The company that operates the New Haven Register, The Middletown Press and The Register Citizen in Torrington is called “Digital First Media,” but on Wednesday, it will unveil a significant investment in improving its newspapers’ print editions.

Our dailies in Middletown and Torrington have been redesigned to incorporate modern typography, better organization and pages that allow photography and advertising to stand out.

Bucking the trend, it will mean a net increase in page count in Middletown, and the addition of a number of new features at both papers.

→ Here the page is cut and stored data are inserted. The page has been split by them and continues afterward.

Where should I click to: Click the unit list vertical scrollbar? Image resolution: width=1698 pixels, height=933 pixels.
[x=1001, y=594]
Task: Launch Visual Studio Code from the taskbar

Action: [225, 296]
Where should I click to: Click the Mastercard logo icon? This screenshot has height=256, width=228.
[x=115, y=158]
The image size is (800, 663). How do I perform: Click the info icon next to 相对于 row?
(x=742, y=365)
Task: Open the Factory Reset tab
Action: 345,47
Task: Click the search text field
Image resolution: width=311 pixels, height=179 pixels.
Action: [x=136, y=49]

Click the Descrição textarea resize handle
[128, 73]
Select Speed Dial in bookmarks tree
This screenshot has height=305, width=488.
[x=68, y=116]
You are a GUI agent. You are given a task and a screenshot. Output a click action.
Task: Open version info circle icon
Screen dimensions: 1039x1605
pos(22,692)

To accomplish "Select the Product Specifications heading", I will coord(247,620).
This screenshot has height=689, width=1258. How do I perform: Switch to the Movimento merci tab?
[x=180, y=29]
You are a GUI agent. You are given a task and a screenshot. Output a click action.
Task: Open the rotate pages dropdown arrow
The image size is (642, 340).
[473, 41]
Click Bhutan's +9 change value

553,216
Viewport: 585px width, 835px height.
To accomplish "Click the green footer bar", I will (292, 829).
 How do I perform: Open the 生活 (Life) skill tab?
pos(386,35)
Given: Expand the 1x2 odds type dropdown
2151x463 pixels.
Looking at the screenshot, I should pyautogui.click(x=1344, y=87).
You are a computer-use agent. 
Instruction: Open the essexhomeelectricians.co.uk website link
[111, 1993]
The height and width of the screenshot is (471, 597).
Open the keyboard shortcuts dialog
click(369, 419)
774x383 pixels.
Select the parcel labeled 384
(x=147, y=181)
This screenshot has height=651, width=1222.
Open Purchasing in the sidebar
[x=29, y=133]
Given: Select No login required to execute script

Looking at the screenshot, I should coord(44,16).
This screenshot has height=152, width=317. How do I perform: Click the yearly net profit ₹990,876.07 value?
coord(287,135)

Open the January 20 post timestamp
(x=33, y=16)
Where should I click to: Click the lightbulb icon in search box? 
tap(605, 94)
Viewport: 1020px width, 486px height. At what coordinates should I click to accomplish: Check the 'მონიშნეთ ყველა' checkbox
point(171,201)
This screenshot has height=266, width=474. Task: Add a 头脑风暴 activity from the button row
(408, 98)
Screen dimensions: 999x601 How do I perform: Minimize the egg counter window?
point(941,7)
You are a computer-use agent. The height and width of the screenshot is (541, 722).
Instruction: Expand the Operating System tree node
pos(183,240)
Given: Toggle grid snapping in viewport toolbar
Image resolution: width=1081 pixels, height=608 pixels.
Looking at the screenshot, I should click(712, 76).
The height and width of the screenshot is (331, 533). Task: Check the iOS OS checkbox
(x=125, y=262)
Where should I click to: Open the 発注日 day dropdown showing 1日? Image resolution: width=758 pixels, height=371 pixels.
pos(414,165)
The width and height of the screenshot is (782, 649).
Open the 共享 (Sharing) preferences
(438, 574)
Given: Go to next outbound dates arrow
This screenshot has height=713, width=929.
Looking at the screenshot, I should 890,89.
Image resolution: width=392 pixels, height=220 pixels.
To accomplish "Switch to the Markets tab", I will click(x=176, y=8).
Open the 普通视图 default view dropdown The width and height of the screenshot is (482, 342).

This includes investment in a new seven-day lineup of featured Page 3 news columnists, including popular former Hartford Courant columnist Susan Campbell and controversial and thought-provoking Connecticut defense attorney Norm Pattis.

Digital First used in-house talent – Tiffany Grandstaff and Alex Fong of the San Jose Mercury News – to develop the redesign.

Former Bergen Record editor Frank Scandale, in a newly created position of vice president of print production, is spearheading the rollout of the new design across Digital First’s 74 daily newspapers. Torrington and Middletown were chosen to go first.

The company’s newly launched “Thunderdome” operation in New York is providing some national news and feature elements of our redesigned page lineup, freeing staff in Connecticut to expand local news content.

The new design will come to the New Haven Register early next year, as the process is expanded to accommodate larger dailies. Around the same time, we expect to unveil the company’s long-awaited new website design. It is also being developed in-house by staff at the Denver Post, which recently wowed the newspaper industry with a new iPad app design that will also soon be coming to our dailies in Connecticut.

While there is no denying the declining trend in print newspaper readership and advertising, we can do a better job serving the users of print who remain. If that slows the decline and provides us with a longer runway to a digital future, even better.

It’s also interesting to note that the last significant change in the design and content of the print edition of The Register Citizen or New Haven Register, for examples, took place before personal use of the Internet was commonplace.

We are long overdue for print editions that reflect their curative role and position in the 24-hour news cycle.